Getting supplies has been a problem even as aides now have to take extra precautions to protect their patients and themselves.
“Home health aides are dealing with the elderly at home, not in a hospital setting; we’re in the homes of people who are more at risk to get it,” Carrasquillo said. “And we can’t simply get a simple mask and a box of gloves right now.”
Maria Santiago, director of Westbury-based Home Health Aide Training Institute, said she “got creative” to supply current and former students with resealable plastic bags filled with bleach-soaked paper towels and homemade hand sanitizer.
Though Carrasquillo can drive to her client, most aides can’t afford to, said Dana Arnone, owner of Massapequa-based Reliance Home Senior Services.
“You’re looking at low-income, minimum-wage earners,” Arnone said. “Most of our home health aides are reliant on the buses to get to work.”
While aides are fearful that taking public transportation to work could put them at risk, Arnone said some patients and their families are canceling care out of concern the aide could pick up COVID-19 on the bus and bring it into their homes.

[Saved data entries]
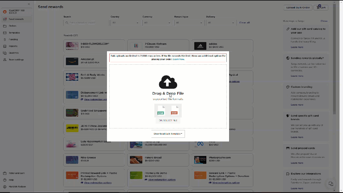Open the Country filter dropdown
Image resolution: width=343 pixels, height=193 pixels.
[125, 23]
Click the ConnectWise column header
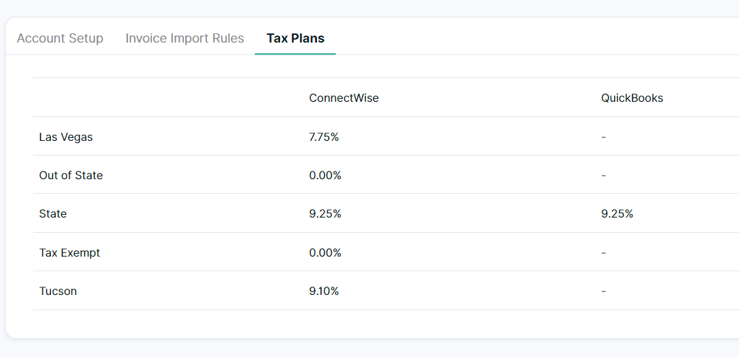 coord(344,98)
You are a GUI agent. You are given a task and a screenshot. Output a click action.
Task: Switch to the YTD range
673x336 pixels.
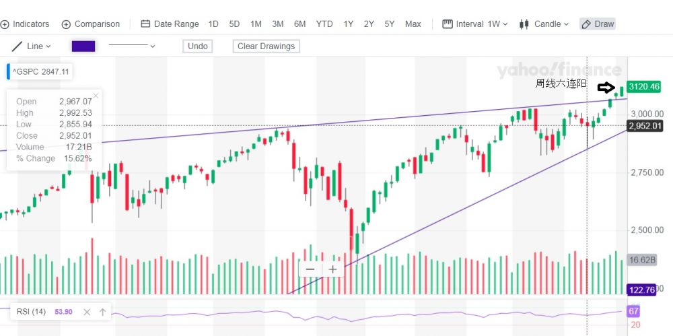pyautogui.click(x=324, y=24)
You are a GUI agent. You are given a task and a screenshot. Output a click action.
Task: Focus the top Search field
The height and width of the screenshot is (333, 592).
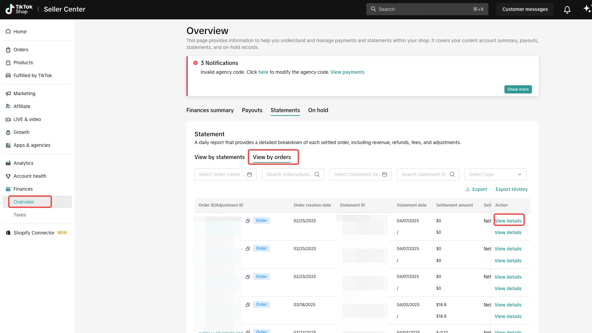pyautogui.click(x=427, y=9)
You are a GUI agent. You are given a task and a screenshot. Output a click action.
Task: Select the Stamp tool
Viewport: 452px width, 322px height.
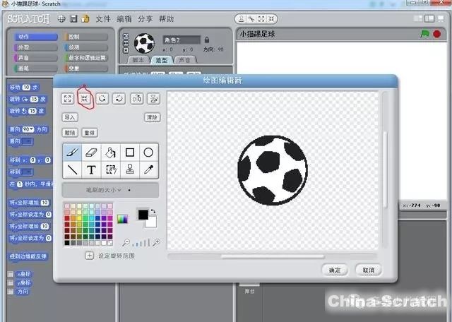[130, 169]
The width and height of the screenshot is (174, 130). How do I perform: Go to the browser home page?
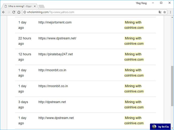[x=19, y=12]
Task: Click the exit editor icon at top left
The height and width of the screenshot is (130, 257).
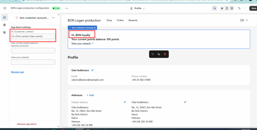Action: tap(5, 8)
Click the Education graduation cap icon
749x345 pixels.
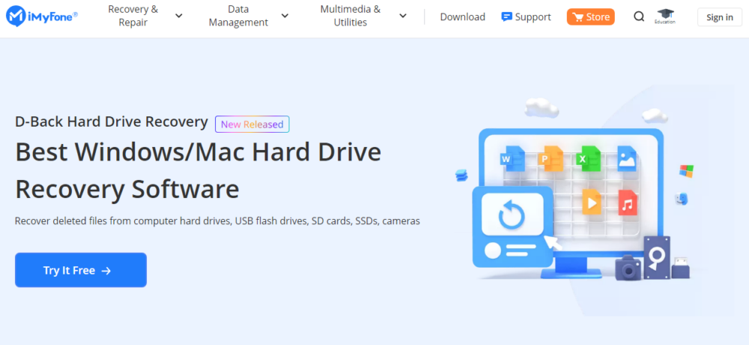pos(664,16)
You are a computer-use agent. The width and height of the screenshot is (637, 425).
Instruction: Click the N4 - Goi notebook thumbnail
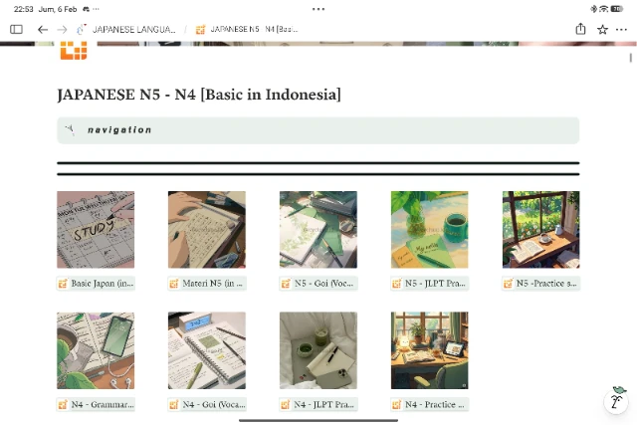[x=207, y=350]

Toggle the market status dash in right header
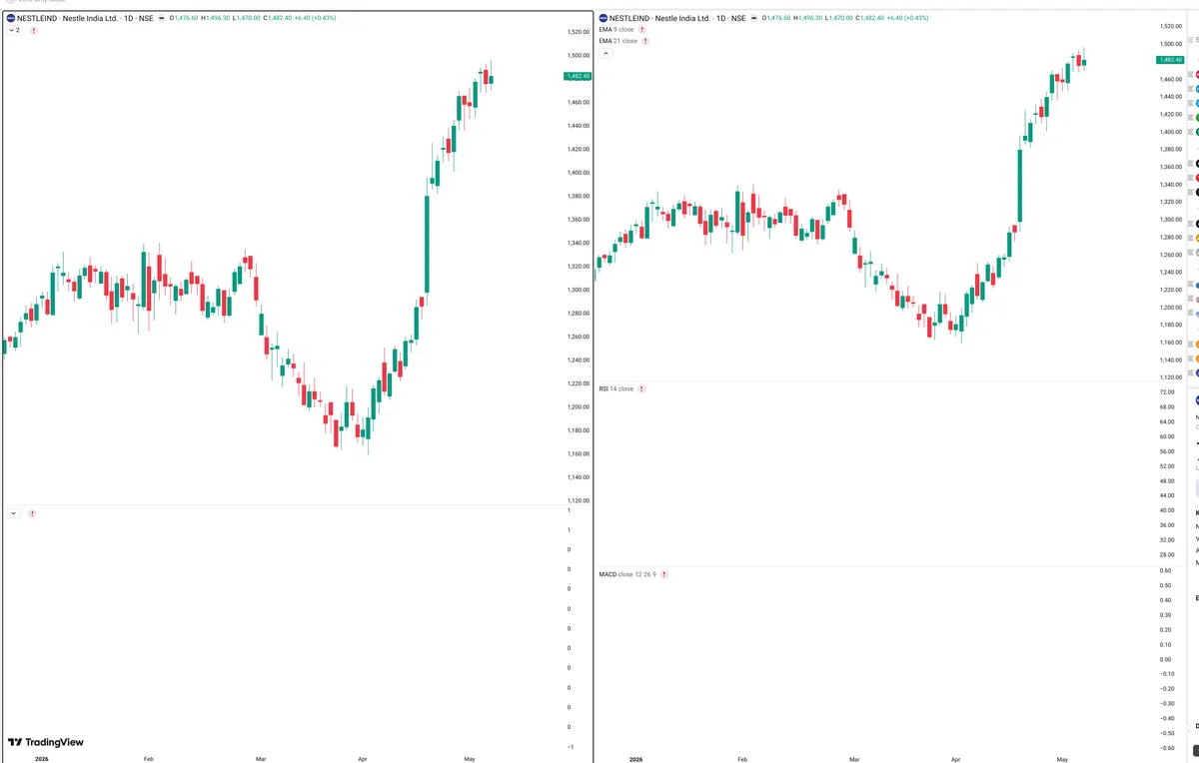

» **QUESTIONS TO ANSWER**
A - In the passage on home health aides, what did Maria Santiago supply to current and former students?
B - Proceed with the passage on home health aides, picking up after its final sentence.

» **RESULTS OF THE EXERCISE**
A - Resealable plastic bags filled with bleach-soaked paper towels, along with homemade hand sanitizer.

B -
“If they’re taking a bus, they don’t want them because they’re fearful of them,” Arnone said of some clients. “The families want to know how are they getting to work, who’s picking them up and all these other questions [about safety] that are adding to their fear of having them come into the home.”
Fear of outsiders bringing in contagion is one aspect of two emerging trends, said William A. Dombi, president of the Washington D.C.-based National Association for Home Care and Hospice, an industry group.
“Clients are refusing to accept people coming in their home because of the risk factors,” Dombi said. “At the same time, a greater demand is going to the home care companies because people are looking at the option of going into a nursing home and thinking Kirkland, Washington, and they don’t want to go into a nursing home,” he said, referring to the Life Care Center facility where 35 people died from the virus.
Earlier this month, the state issued suggested guidelines for agencies and home aides to follow that include a series of questions for providers to ask patients or their families. There are no hard and fast rules for aides dealing with patients who show symptoms of respiratory infection such as fever, coughing and shortness of breath — symptoms associated with COVID-19.
If those symptoms are present, New York State Department of Health spokesman Jeffrey Hammond wrote in an email, “Home health aides should follow their employer’s standard protocols for conducting a home visit with a sick person.”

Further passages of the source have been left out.